▶ _TRY IT_
Below are records; transcribe each one exactly.

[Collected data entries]
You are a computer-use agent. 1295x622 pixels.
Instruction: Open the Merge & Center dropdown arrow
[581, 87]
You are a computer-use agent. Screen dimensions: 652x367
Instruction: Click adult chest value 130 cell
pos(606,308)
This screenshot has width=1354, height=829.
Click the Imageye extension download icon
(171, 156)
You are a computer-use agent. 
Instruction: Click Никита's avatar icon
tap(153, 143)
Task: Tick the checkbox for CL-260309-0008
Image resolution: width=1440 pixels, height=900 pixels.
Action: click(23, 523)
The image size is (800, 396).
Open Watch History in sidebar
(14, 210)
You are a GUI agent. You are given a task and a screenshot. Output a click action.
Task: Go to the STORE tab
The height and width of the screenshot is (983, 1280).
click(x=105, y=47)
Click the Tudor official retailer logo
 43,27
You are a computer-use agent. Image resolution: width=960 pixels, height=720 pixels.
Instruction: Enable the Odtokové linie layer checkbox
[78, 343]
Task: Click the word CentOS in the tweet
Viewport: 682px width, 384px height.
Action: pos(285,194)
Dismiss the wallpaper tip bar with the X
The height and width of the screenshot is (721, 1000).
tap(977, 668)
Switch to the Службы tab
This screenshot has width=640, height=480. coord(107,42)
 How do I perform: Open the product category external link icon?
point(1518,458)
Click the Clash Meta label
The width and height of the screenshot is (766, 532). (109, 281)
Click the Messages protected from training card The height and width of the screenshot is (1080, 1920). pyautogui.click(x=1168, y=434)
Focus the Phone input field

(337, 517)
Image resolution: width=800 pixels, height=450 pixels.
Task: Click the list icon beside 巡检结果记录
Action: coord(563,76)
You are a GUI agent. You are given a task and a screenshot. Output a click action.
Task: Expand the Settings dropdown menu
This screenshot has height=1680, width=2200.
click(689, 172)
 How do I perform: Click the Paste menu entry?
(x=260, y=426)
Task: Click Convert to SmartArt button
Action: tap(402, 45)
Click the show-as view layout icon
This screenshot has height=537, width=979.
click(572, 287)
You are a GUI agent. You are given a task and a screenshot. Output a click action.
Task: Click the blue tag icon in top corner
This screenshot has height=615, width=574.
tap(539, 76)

▶ _WORKED SOLUTION_
You are a computer-use agent. 1295x622 pixels.
Instruction: Open the Merge & Center dropdown arrow
[581, 87]
You are a computer-use agent. Screen dimensions: 652x367
Instruction: Click adult chest value 130 cell
pos(606,308)
This screenshot has width=1354, height=829.
Click the Imageye extension download icon
(171, 156)
You are a computer-use agent. 
Instruction: Click Никита's avatar icon
tap(153, 143)
Task: Tick the checkbox for CL-260309-0008
Image resolution: width=1440 pixels, height=900 pixels.
Action: click(23, 523)
The image size is (800, 396).
Open Watch History in sidebar
(14, 210)
You are a GUI agent. You are given a task and a screenshot. Output a click action.
Task: Go to the STORE tab
The height and width of the screenshot is (983, 1280).
click(x=105, y=47)
Click the Tudor official retailer logo
 43,27
You are a computer-use agent. Image resolution: width=960 pixels, height=720 pixels.
Instruction: Enable the Odtokové linie layer checkbox
[78, 343]
Task: Click the word CentOS in the tweet
Viewport: 682px width, 384px height.
Action: pos(285,194)
Dismiss the wallpaper tip bar with the X
The height and width of the screenshot is (721, 1000).
tap(977, 668)
Switch to the Службы tab
This screenshot has width=640, height=480. coord(107,42)
 How do I perform: Open the product category external link icon?
point(1518,458)
Click the Clash Meta label
The width and height of the screenshot is (766, 532). (109, 281)
Click the Messages protected from training card The height and width of the screenshot is (1080, 1920). pyautogui.click(x=1168, y=434)
Focus the Phone input field

(337, 517)
Image resolution: width=800 pixels, height=450 pixels.
Task: Click the list icon beside 巡检结果记录
Action: coord(563,76)
You are a GUI agent. You are given a task and a screenshot. Output a click action.
Task: Expand the Settings dropdown menu
This screenshot has height=1680, width=2200.
click(689, 172)
 How do I perform: Click the Paste menu entry?
(x=260, y=426)
Task: Click Convert to SmartArt button
Action: tap(402, 45)
Click the show-as view layout icon
This screenshot has height=537, width=979.
click(572, 287)
You are a GUI agent. You are given a task and a screenshot. Output a click action.
Task: Click the blue tag icon in top corner
This screenshot has height=615, width=574.
tap(539, 76)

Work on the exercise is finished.